It could also be the Peter Pan disease? Meaning she does not want to grow up. I have had i the past 2 Sub-adult female Cilnia that refused to grow. They would just eat enough to sustain themselves. I think they both lasted 3 months like this before they became weak and died. It was strange? There sibling were showing sings of old age as adults while they were still sub-adults!


----------



## Psychobunny (Nov 21, 2011)

I really think there was something very wrong with the ooth which came from Carey.

Nothing else makes sense; cooljew bought her's at the same time, from the same ooth, and

confirmed all the same symptoms as mine.

Her's died, one of mine died not long after, and now a 3rd!!

It has nothing to do with how we cared for them, they are simply defective stock!!!


----------



## ismart (Nov 21, 2011)

Have you spoken with Carey? Has all of Caries stock died? What is her input on what is going on? I was just throwing some thoughts out there! I was just running some scenarios that have happened to me with my stock several years ago. I'm only speaking from experience.

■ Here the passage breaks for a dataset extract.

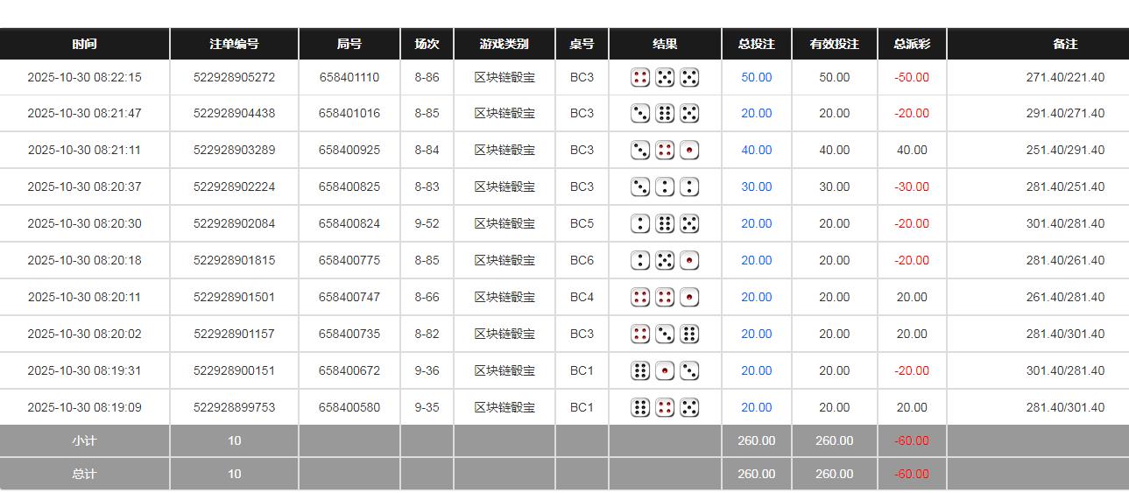Click the dice result for table BC6
Image resolution: width=1129 pixels, height=493 pixels.
[665, 260]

Sorry if this does not help at all?


----------



## guapoalto049 (Nov 21, 2011)

Have you fed the mantids crickets from a pet store?


----------



## Psychobunny (Nov 23, 2011)

No, I buy farm raised cricks from folks I trust.

Besides, she hasnt eaten anything in so long I cant even remember the last time

she ate!!

She finally shed yesterday!! She was in too small a container so I had to hurry

to transfer her to a 12'' net cube.

I have been checking on her as she is still very weak, but was able to climb the wall

of the cube to get to the top and hang.

I put some honey on the net directly above her head hoping she would take in some

of it to help build up her strength.

She is now a nice light lime green, and I see wing buds.

Will attempt to hand feed her when I get home today.

Maybe some nice cricket puree !! :wacko:


----------



## Psychobunny (Nov 23, 2011)

ismart said:


> Have you spoken with Carey? Has all of Caries stock died? What is her input on what is going on? I was just throwing some thoughts out there! I was just running some scenarios that have happened to me with my stock several years ago. I'm only speaking from experience. Sorry if this does not help at all?


No, I have not talked to Carey yet. I am going to do that ASAP.

I am very interested in how her's are doing and hope she will be honest with me.

I have heard some breaders say that they would not try these again because they die

almost right after their adult molt.

P.S. you have a lot more experience then I, so every thing you say is helpful to me


----------



## ismart (Nov 23, 2011)

Thats great news!  I would leave her be another day to harden up some more, and regain some strength! This would be a bad time to stress her out!


----------



## ismart (Nov 23, 2011)

Psychobunny said:


> No, I have not talked to Carey yet. I am going to do that ASAP.
> 
> I am very interested in how her's are doing and hope she will be honest with me.
> 
> ...


I'm sure Carey will be honest with you. She is a sweethart!  

I know some of the things i say may sound foolish, or even down right ridiculous at times, but i would not bring them up if i had not witnessed these strange occurrences more than once!


----------



## Psychobunny (Nov 23, 2011)

Great news!! I am so happy.

I came home and smashed up 3 crickets (sans the legs).

Got her out of her cube w/o a struggle (she got right on my hand) and fed her the cricket

smash with a chop stick.

She was very eager and happy to eat it and didnt have to move her arms, I put it right up to her

mouth so all she had to do was chew!!

She ate a good amount, about one large cricket's worth before pushing it away.

I put her back in her cube with a nice green fake tree.

Will continue the hand feedings until her raptorial arms are strong enough to hold her own food.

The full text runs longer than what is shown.